Toward Regulatory Compliance: A few-shot Learning Approach to Extract Processing Activities

TL;DR

This paper presents a few-shot learning method using GPT-3.5 Turbo to automatically generate GDPR compliance records (RoPA) from user scenarios, aiding small companies in privacy regulation adherence.

Contribution

It introduces a novel application of few-shot learning with large language models to automate RoPA generation from usage scenarios, addressing compliance challenges for small developers.

Findings

Number of examples in prompts significantly affects F1 scores.

Repetition of prompts has negligible impact on performance.
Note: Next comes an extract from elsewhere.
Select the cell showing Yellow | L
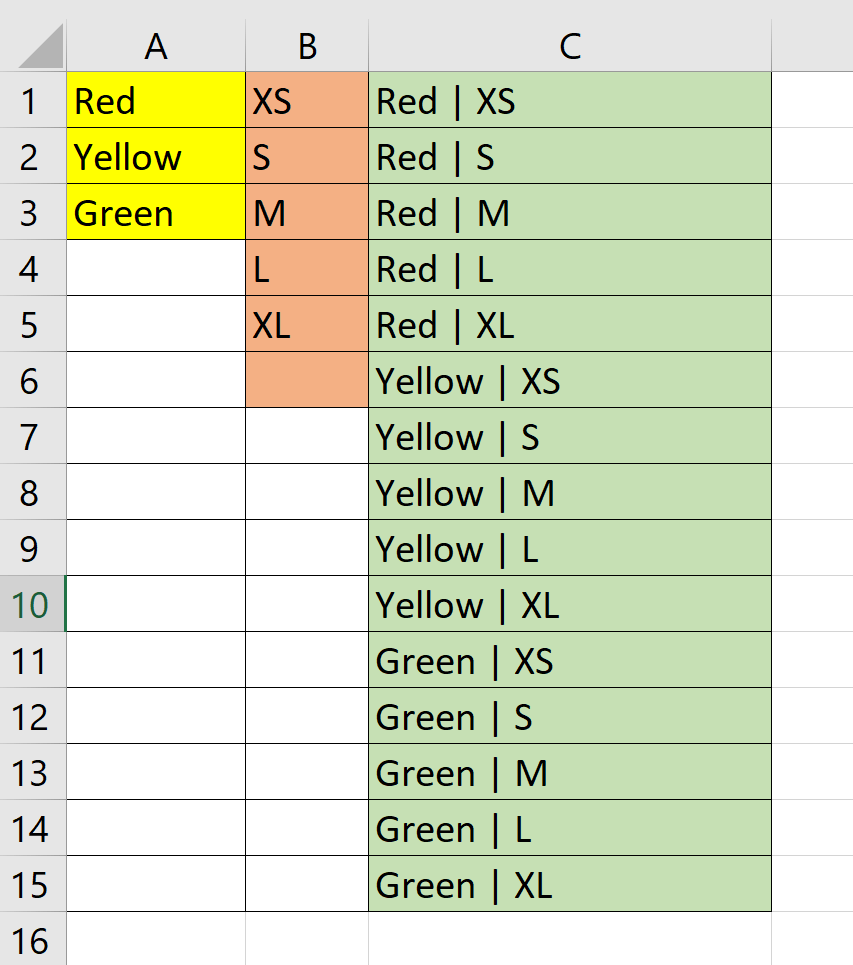This screenshot has height=965, width=853. 569,549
Achieved an average 70% ROUGE-L F1 score in summarization.

Abstract

The widespread use of mobile applications has driven the growth of the industry, with companies relying heavily on user data for services like targeted advertising and personalized offerings. In this context, privacy regulations such as the General Data Protection Regulation (GDPR) play a crucial role. One of the GDPR requirements is the maintenance of a Record of Processing Activities (RoPA) by companies. RoPA encompasses various details, including the description of data processing activities, their purposes, types of data involved, and other relevant external entities. Small app-developing companies face challenges in meeting such compliance requirements due to resource limitations and tight timelines. To aid these developers and prevent fines, we propose a method to generate segments of RoPA from user-authored usage scenarios using large language models (LLMs). Our method employs few-shot learning with GPT-3.5 Turbo to summarize usage scenarios and generate RoPA segments. We evaluate different factors that can affect few-shot learning performance consistency for our summarization task, including the number of examples in few-shot learning prompts, repetition, and order permutation of examples in the prompts. Our findings highlight the significant influence of the number of examples in prompts on summarization F1 scores, while demonstrating negligible variability in F1 scores across multiple prompt repetitions. Our prompts achieve successful summarization of processing activities with an average 70% ROUGE-L F1 score. Finally, we discuss avenues for improving results through manual evaluation of the generated summaries.